Sit with a pen and paper and brainstorm a list of things you would like to do, learn and achieve. What skills have you always wanted to master, or what is an area of life in which you want to make improvements?
Next, make a list of recovery-based activities, like attending an AA meeting or reading your morning affirmations book. Now, it’s time to assemble a daily schedule. (Note: investing in a whiteboard to write a schedule on is highly recommended so it can be prominently placed where you are likely to see it every morning.)
Make a Schedule
Using a whiteboard, computer, or paper, make a timeline of a normal day from waking up to going to sleep, marked by hours. Start by scheduling a time to do habitual daily activities like:
- waking up
- taking a shower
- going to work
- walking the dog
- taking medications
- eating meals
- going to sleep
Types of routines vary to suit different people, but there are a few steadfast rituals that everyone in recovery can benefit from (ie making your bed, saying affirmations, etc.).
Filling in the Gaps
Now it’s time to fill in the gaps. Starting by scheduling a morning affirmation directly after waking up, which could include reading something inspirational and/or reaffirming a commitment to staying sober. Next, it is essential to find a time to attend an AA meeting in your area that day. Any other time gaps should be filled with specific activities, like
- meeting up with sober friends for coffee
- taking a free course online
- planning a time to start working out (exercise is a great way to release endorphins and restore brain chemisty)
…or anything else that was on your original list of things to learn and achieve. Lastly, try to follow this formula to make a schedule for every day of the week. It may sound strange, but scheduling every aspect of the day really helps to stay on track and sober.
Sticking With it
Making a schedule is one thing, but following it is another. Make a commitment to yourself and invest in your sobriety by following a schedule.

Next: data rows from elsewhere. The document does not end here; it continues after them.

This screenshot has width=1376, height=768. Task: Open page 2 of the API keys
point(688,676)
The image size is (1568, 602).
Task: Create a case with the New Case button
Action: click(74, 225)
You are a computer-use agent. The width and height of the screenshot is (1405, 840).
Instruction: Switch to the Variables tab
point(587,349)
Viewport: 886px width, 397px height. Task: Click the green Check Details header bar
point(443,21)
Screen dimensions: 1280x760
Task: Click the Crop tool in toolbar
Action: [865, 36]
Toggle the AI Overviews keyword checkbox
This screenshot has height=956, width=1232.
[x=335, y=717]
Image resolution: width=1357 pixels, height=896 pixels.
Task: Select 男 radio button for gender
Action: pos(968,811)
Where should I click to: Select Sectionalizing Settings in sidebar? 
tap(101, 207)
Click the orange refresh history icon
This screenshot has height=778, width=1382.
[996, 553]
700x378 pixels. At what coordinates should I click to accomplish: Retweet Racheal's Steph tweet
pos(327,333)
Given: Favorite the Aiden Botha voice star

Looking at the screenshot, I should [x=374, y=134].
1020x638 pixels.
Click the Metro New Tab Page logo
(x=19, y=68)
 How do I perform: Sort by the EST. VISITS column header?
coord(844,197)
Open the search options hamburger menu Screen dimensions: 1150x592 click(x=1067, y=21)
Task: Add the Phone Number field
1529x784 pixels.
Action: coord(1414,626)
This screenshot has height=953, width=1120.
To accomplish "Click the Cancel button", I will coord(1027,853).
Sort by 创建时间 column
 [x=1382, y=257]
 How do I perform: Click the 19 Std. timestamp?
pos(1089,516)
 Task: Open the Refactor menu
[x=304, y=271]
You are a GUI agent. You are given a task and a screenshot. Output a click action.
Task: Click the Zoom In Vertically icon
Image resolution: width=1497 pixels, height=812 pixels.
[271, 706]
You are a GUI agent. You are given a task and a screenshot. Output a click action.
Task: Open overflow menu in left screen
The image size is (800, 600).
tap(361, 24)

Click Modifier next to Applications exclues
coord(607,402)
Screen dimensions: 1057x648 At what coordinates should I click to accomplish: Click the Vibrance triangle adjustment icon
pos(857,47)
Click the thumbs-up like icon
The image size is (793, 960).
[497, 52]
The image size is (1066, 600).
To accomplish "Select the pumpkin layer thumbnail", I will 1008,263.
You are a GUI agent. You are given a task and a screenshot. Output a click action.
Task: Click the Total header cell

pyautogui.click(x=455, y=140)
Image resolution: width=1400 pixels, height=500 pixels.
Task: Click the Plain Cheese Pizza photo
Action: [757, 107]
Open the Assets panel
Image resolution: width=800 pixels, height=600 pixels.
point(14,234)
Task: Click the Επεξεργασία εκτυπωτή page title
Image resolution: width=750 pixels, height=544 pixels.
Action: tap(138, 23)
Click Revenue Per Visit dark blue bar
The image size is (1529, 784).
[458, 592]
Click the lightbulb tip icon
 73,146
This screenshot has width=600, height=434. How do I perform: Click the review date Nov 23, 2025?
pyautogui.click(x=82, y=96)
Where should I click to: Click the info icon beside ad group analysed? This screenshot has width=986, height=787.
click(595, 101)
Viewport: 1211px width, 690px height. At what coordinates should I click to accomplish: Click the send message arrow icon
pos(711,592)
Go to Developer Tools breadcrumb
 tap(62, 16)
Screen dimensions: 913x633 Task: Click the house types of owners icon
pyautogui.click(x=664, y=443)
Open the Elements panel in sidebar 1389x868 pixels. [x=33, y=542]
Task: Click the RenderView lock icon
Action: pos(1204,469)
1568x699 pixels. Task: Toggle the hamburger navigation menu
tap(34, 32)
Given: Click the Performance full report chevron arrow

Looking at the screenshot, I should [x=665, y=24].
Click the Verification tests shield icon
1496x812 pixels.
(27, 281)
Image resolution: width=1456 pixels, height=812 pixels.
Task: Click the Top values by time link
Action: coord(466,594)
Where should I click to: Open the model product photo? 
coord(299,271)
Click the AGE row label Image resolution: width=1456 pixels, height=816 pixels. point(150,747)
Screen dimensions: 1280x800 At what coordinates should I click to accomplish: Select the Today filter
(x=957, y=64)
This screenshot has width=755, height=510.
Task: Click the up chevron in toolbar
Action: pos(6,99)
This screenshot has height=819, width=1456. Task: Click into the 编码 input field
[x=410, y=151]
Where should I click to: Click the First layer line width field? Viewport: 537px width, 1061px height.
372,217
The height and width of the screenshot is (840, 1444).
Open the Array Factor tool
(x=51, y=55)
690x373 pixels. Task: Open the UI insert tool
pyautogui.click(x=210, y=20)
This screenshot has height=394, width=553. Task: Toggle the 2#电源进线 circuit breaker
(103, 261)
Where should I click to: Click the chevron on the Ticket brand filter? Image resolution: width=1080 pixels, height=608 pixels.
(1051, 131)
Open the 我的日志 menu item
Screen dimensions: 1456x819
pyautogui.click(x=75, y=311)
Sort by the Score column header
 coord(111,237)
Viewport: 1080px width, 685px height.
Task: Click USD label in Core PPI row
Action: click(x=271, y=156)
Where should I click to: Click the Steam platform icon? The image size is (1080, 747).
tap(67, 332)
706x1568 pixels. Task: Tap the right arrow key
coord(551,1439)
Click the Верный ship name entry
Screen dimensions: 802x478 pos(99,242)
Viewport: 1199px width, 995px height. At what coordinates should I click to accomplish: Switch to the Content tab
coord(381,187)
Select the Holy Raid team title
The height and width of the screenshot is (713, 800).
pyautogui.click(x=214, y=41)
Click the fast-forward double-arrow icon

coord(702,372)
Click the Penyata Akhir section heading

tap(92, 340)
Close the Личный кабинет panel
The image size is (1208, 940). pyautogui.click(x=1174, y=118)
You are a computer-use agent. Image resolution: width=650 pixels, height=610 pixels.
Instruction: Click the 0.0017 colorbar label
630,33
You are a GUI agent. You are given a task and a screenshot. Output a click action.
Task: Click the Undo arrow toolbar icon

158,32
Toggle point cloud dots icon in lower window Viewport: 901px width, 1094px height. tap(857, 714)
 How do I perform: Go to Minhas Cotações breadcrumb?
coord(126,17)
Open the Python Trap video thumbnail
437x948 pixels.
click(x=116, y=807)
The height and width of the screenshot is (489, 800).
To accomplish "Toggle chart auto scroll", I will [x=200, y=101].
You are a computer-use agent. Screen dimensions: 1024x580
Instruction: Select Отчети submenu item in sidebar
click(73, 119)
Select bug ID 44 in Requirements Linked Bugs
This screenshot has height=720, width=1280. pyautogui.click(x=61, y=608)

It can be difficult at first, especially waking up and going to bed at the same time every day (a practice known as ‘maintaining sleep hygiene’), but once a routine is in place, it will begin to seem effortless.
After a routine is established, the next step is to branch out and explore new hobbies and opportunities to learn new abilities. Surrounding yourself with positive influences and other sober friends to support your recovery and using your time wisely to keep sober is a reward in itself.
Remember, taking recovery one day at a time and sticking with it is a proven method of staying sober. A daily schedule goes a long way to keeping away from temptation and bad influences that could derail your recovery. Investing the time and effort into keeping a routine is one of the best things a recovering alcoholic or addict can do to stay sober.